A person-centred care plan summarises what matters to the adult or child and anything staff providing urgent or emergency care need to know about them, alongside important clinical advice and social care information provided by experienced staff who usually care for them. Existing care plans inform treatment and care if the adult or child is admitted to hospital, where the focus of care planning shifts to a detailed clinical treatment plan tailored to that admission. Continuity of care on discharge home or to a care home can be improved by updating or starting a community care plan.

Future care plans recorded digitally, using national digital platform technology and different user applications (including a person-held version), can be linked to other health and care records in the community, care homes, hospices and hospitals to enable the person's plans to be recorded, updated and shared with relevant health and social care staff.

Since 2016, the NHS Scotland Do Not Attempt Cardiopulmonary Resuscitation (DNACPR) integrated adult policy[23] and Children/Young People Acute Deterioration Management (CYPADM) guidance have provided a clear, national framework for decision making, communication and recording on standard paper forms.
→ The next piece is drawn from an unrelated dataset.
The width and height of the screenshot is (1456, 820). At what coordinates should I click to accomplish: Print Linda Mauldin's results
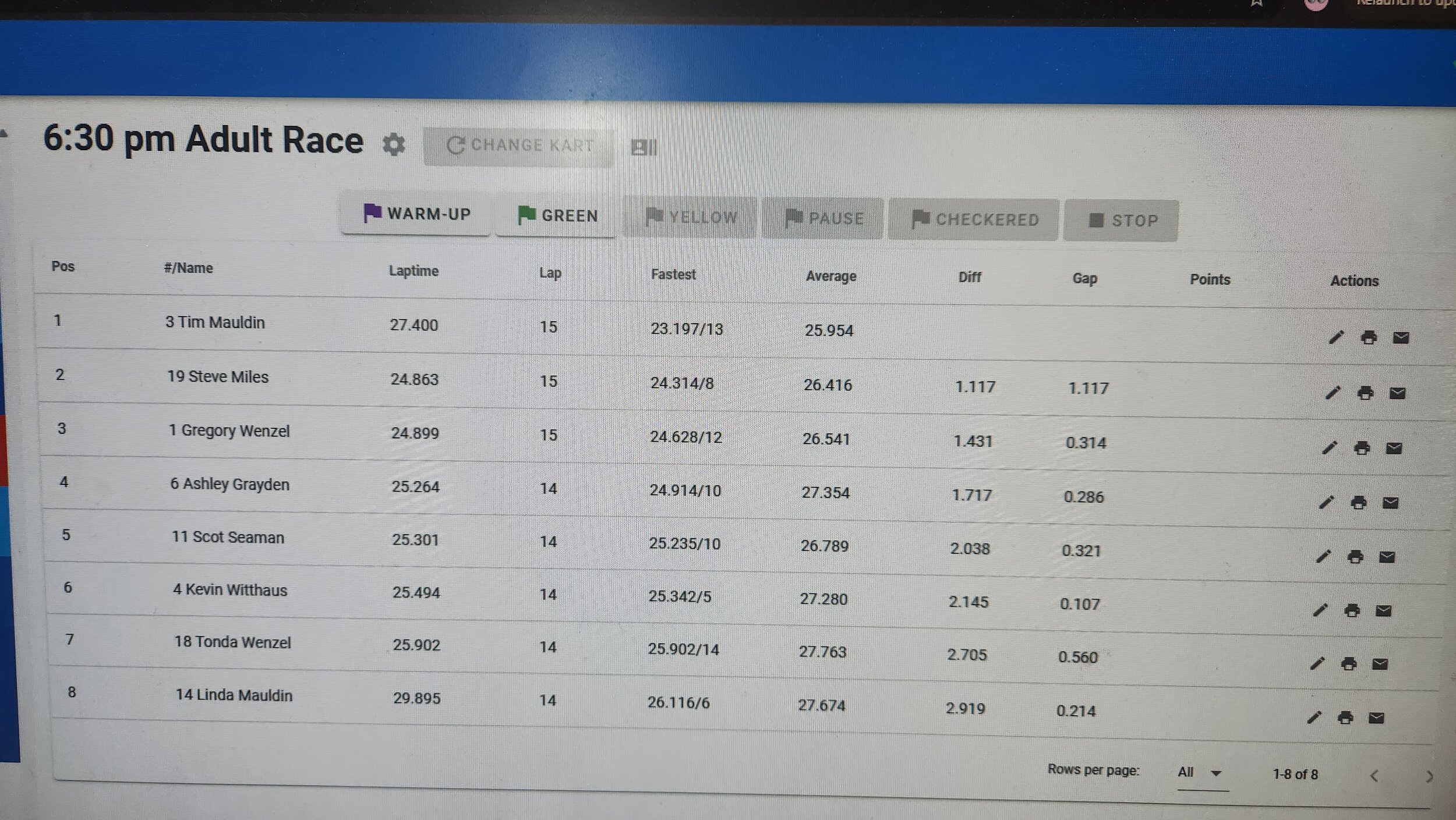[x=1345, y=718]
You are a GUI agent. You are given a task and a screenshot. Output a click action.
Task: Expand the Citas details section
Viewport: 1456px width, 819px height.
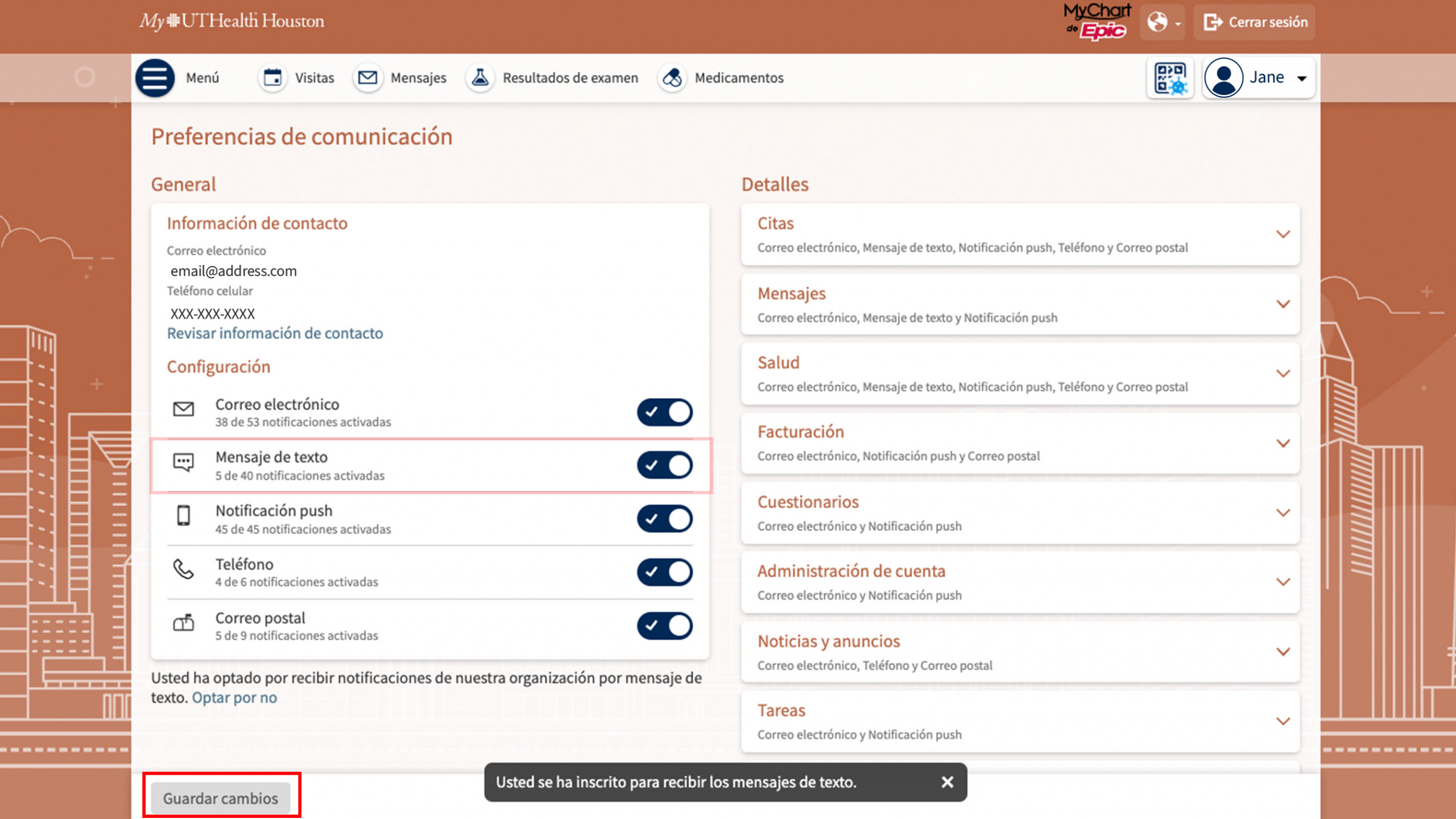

Health and care records are increasingly digital, so the Future Care Planning Group[24] will be considering how best to record and share cardiopulmonary resuscitation plans and other emergency treatment measures for adults, children and young people transitioning to adult services via digital systems.

As part of the finalisation of the strategy and development of the delivery plan, Scottish Government will work with delivery partners to further develop the following proposed actions, timings and appropriate governance arrangements:

5.1. Support a national partnership programme for future care planning, overseen by the National Future Care Planning Working Group, that is person-centred, inclusive and takes a 'Once for Scotland' and 'digital' approach to development and delivery for children, young people and adults whose life, health or care may change, and which is suitable for all places of care.

5.2. Continue to work with NHS Education for Scotland (NES) Digital, and other national organisations and partners, to develop and implement a national electronic urgent and emergency care plan for health and social care, accessible to staff working in the community, NHS unscheduled care services and hospitals in all Health Boards, starting with health care staff and extending to social care staff, care homes and independent hospices.

5.3. Continue to work with NES Digital, other national organisations and partners to develop and implement a national electronic hospital urgent care plan to improve treatment and care during a single hospital admission, that connects digitally with community urgent and emergency care plans.

5.4. Continue to work with NES, and other national organisations and partners, to develop and deliver national education and implementation resources on future care planning for use across Scotland.

5.5. Promote future care planning across all sectors and involve a wide range of stakeholders, including members of the public; adults; young people; families; parents and carers; minority groups; patient support groups; and third sector organisations, in the development and delivery of accessible and inclusive resources and information about future care planning.